### Task directions
In duplicating the lines below, keep every word unchanged and drop the pictures.

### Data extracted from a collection

Segment Open

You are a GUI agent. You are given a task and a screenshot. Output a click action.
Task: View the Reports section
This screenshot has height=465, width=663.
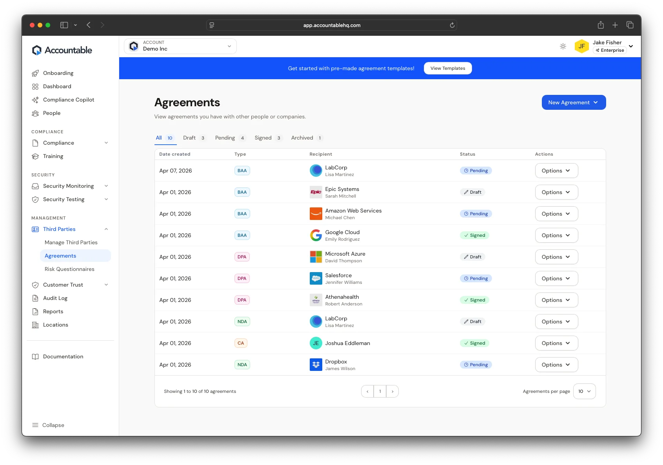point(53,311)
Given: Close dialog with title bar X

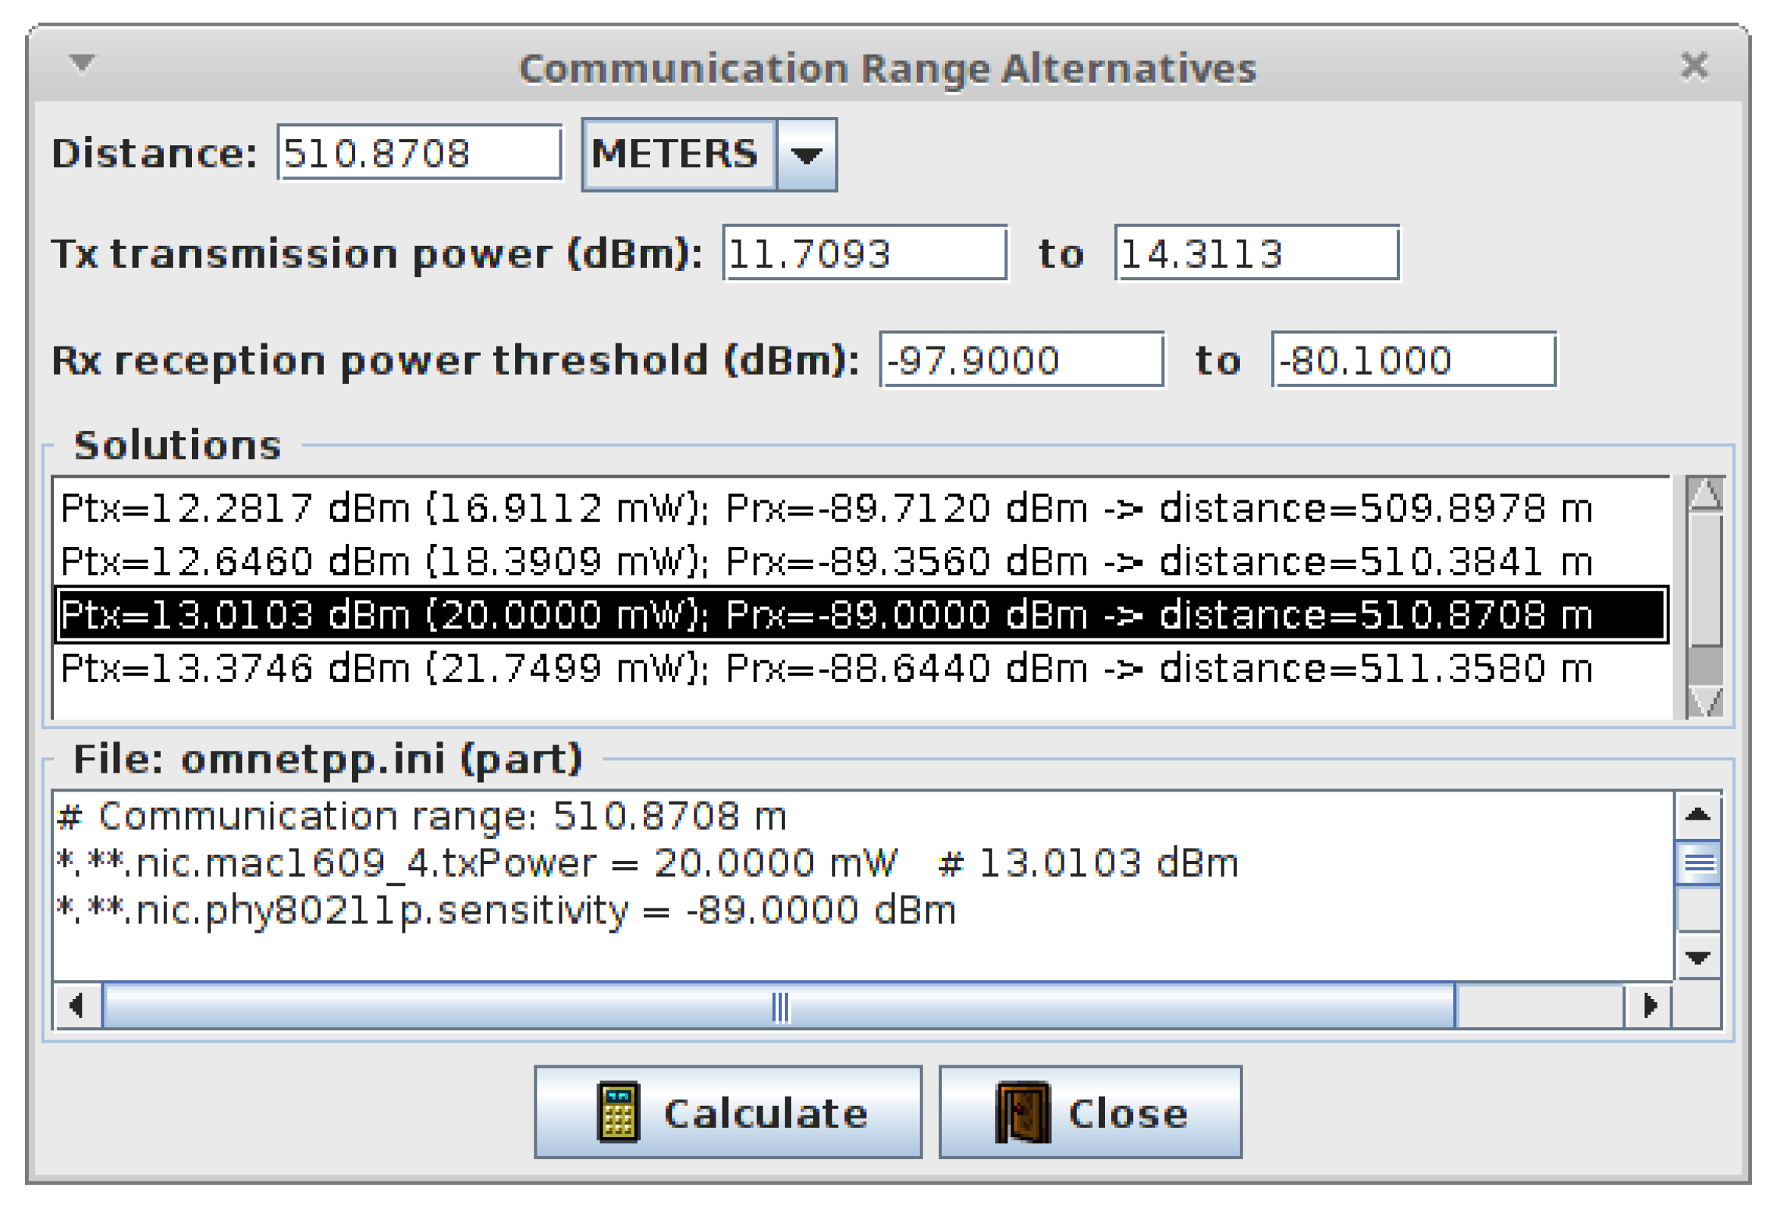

Segment Closed

### Task response
You are a GUI agent. You are given a task and a screenshot. Output a click action.
Task: View the Reports section
This screenshot has height=465, width=663.
point(53,311)
Given: Close dialog with title bar X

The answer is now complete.